I was reminded of this last week when an adviser admitted he was having a challenge with many clients understanding what his risk management recommendations really covered. After asking him to explain a typical recommendation to me in the same way that he does with clients I understood immediately why he was finding it a struggle. I’ve been working in this field for 25 years and I was struggling to understand his explanation….what chance that your typical consumer could?
All the detailed explanations about elements of cover and how claims payments might be calculated have their place, but only after the core concept is understood and accepted as being reasonable. To be blunt, you have to get “buy in” from the customer to the idea that what you are recommending is reasonable before they are even slightly interested in the detail of it all.
The question being asked up front is simply: “Deal, or No Deal?”

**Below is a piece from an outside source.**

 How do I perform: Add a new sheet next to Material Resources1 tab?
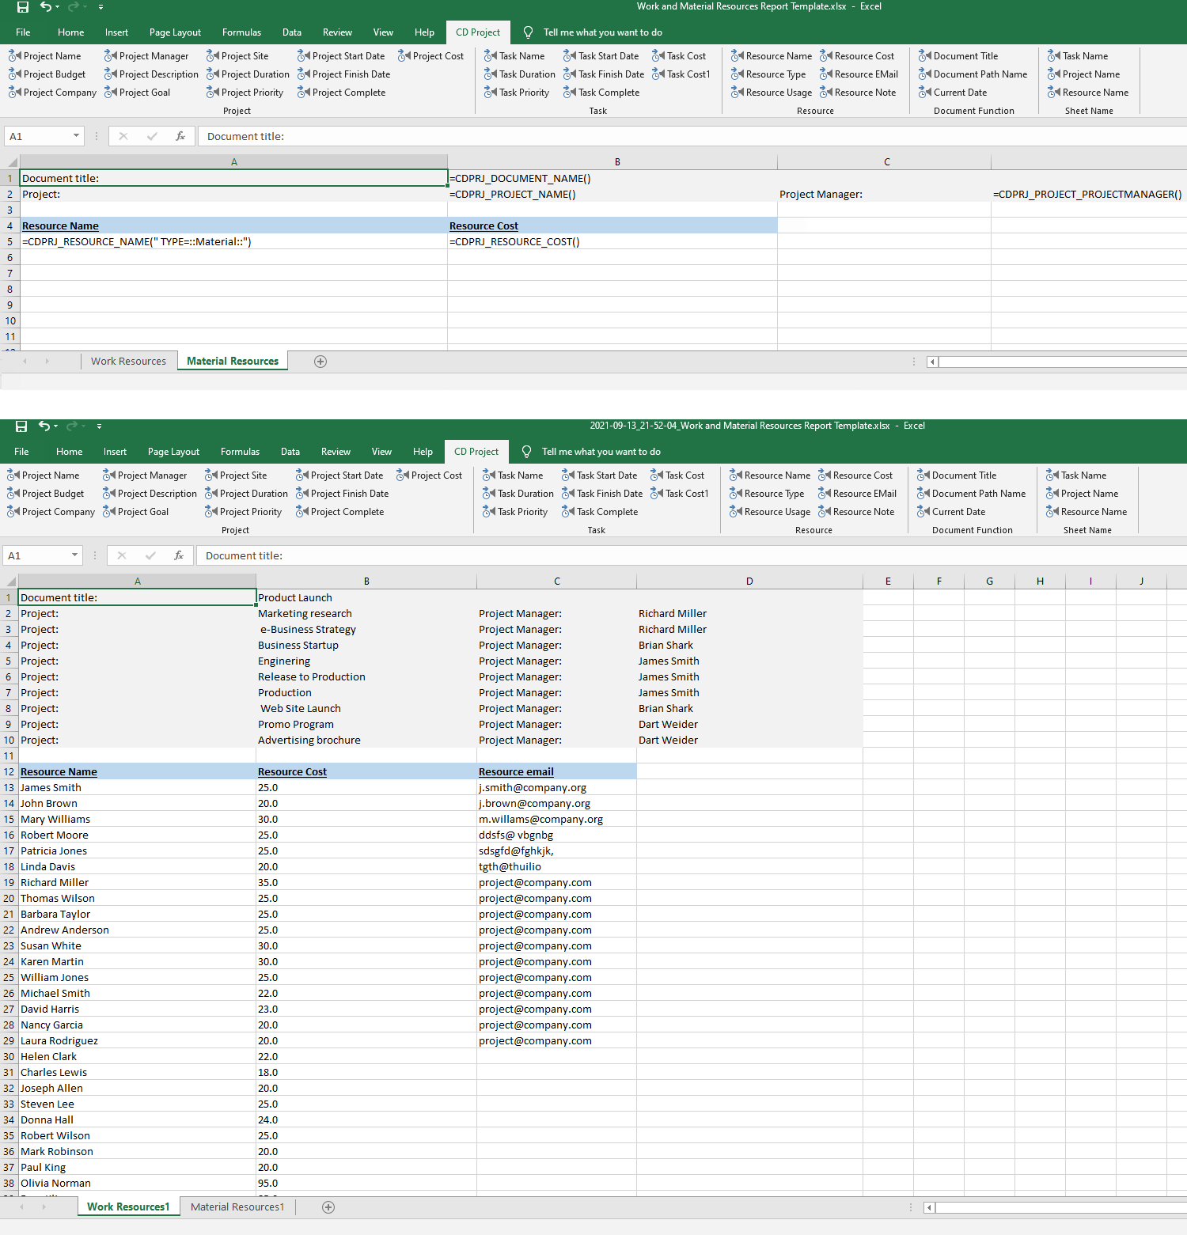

So this is how I explained “the deal”….it is a set of promises. You, the client promise to pay a premium, and in return the insurance company promises to do these things:
It’s just a contract.
People understand what contracts are: 2 parties who commit to do their side of the deal. Clients are usually perfectly capable and comfortable deciding on whether a contract is a good deal for them or not. Is it a good deal?
Once they’ve decided that it looks like it could be a good deal, THEN the detail matters.
Think of it as trying to explain to a client all the necessary detail of a commercial property that you think would be good for them….the building plans, the security systems, the ergonomic design features, the status of the warrant of fitness on the elevators and code of compliance issues……
Too much detail when they haven’t even necessarily bought into the concept of whether the commercial property might be a good deal for them. They have to decide in the first instance that it is potentially a good deal before they are interested in the substantiating detail.
Or, to be truly blunt about it: are you bringing a good deal to the table or just wasting their time with meaningless nonsense?
All the detail and the technical supporting information is meaningless nonsense until the client has bought into the idea that this just might be a good deal.
At the front end we really do have to keep it simple, and it is as simple as “Deal, or No Deal?”. Only then does the logic and the detail matter.